Exercise:
Once you have read the entries below, write them all out again exactly.

Listed records:

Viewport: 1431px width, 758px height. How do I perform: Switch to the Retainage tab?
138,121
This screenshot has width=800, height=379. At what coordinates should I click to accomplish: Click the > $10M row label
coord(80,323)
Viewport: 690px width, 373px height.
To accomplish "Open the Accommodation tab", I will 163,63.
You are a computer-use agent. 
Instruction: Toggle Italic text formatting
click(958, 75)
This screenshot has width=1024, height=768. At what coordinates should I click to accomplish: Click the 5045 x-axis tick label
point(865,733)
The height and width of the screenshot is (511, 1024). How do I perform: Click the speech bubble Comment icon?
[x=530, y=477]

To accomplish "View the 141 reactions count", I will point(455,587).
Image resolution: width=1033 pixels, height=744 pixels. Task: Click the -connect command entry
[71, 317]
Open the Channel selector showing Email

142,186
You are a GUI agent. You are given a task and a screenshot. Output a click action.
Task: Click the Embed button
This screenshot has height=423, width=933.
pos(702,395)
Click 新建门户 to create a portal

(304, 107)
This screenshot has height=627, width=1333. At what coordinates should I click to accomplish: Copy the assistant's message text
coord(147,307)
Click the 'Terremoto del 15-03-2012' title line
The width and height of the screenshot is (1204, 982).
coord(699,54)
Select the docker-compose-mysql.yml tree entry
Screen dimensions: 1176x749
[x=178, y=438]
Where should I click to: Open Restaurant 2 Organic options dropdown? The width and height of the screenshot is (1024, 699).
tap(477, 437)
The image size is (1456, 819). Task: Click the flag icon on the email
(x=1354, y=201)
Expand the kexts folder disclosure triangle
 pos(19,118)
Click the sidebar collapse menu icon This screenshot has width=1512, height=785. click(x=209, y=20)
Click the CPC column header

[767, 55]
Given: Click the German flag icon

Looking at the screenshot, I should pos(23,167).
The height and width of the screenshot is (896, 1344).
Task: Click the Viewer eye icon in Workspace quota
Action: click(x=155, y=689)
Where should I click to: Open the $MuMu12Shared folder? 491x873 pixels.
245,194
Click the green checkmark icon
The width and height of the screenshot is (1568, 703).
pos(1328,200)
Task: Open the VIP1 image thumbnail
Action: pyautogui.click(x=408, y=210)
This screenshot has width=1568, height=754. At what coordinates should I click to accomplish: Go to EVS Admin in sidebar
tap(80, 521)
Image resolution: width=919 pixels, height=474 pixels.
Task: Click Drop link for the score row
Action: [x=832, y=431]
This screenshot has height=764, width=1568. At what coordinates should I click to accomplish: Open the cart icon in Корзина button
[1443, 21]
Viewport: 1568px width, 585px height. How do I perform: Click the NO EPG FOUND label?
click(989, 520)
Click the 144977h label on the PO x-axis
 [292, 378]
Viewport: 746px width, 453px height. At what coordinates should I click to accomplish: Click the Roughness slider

Exercise solution:
Viewport: 1431px width, 758px height. How do I perform: Switch to the Retainage tab?
138,121
This screenshot has width=800, height=379. At what coordinates should I click to accomplish: Click the > $10M row label
coord(80,323)
Viewport: 690px width, 373px height.
To accomplish "Open the Accommodation tab", I will 163,63.
You are a computer-use agent. 
Instruction: Toggle Italic text formatting
click(958, 75)
This screenshot has width=1024, height=768. At what coordinates should I click to accomplish: Click the 5045 x-axis tick label
point(865,733)
The height and width of the screenshot is (511, 1024). How do I perform: Click the speech bubble Comment icon?
[x=530, y=477]

To accomplish "View the 141 reactions count", I will point(455,587).
Image resolution: width=1033 pixels, height=744 pixels. Task: Click the -connect command entry
[71, 317]
Open the Channel selector showing Email

142,186
You are a GUI agent. You are given a task and a screenshot. Output a click action.
Task: Click the Embed button
This screenshot has height=423, width=933.
pos(702,395)
Click 新建门户 to create a portal

(304, 107)
This screenshot has height=627, width=1333. At what coordinates should I click to accomplish: Copy the assistant's message text
coord(147,307)
Click the 'Terremoto del 15-03-2012' title line
The width and height of the screenshot is (1204, 982).
coord(699,54)
Select the docker-compose-mysql.yml tree entry
Screen dimensions: 1176x749
[x=178, y=438]
Where should I click to: Open Restaurant 2 Organic options dropdown? The width and height of the screenshot is (1024, 699).
tap(477, 437)
The image size is (1456, 819). Task: Click the flag icon on the email
(x=1354, y=201)
Expand the kexts folder disclosure triangle
 pos(19,118)
Click the sidebar collapse menu icon This screenshot has width=1512, height=785. click(x=209, y=20)
Click the CPC column header

[767, 55]
Given: Click the German flag icon

Looking at the screenshot, I should pos(23,167).
The height and width of the screenshot is (896, 1344).
Task: Click the Viewer eye icon in Workspace quota
Action: click(x=155, y=689)
Where should I click to: Open the $MuMu12Shared folder? 491x873 pixels.
245,194
Click the green checkmark icon
The width and height of the screenshot is (1568, 703).
pos(1328,200)
Task: Open the VIP1 image thumbnail
Action: pyautogui.click(x=408, y=210)
This screenshot has width=1568, height=754. At what coordinates should I click to accomplish: Go to EVS Admin in sidebar
tap(80, 521)
Image resolution: width=919 pixels, height=474 pixels.
Task: Click Drop link for the score row
Action: [x=832, y=431]
This screenshot has height=764, width=1568. At what coordinates should I click to accomplish: Open the cart icon in Корзина button
[1443, 21]
Viewport: 1568px width, 585px height. How do I perform: Click the NO EPG FOUND label?
click(989, 520)
Click the 144977h label on the PO x-axis
 [292, 378]
Viewport: 746px width, 453px height. At what coordinates should I click to accomplish: Click the Roughness slider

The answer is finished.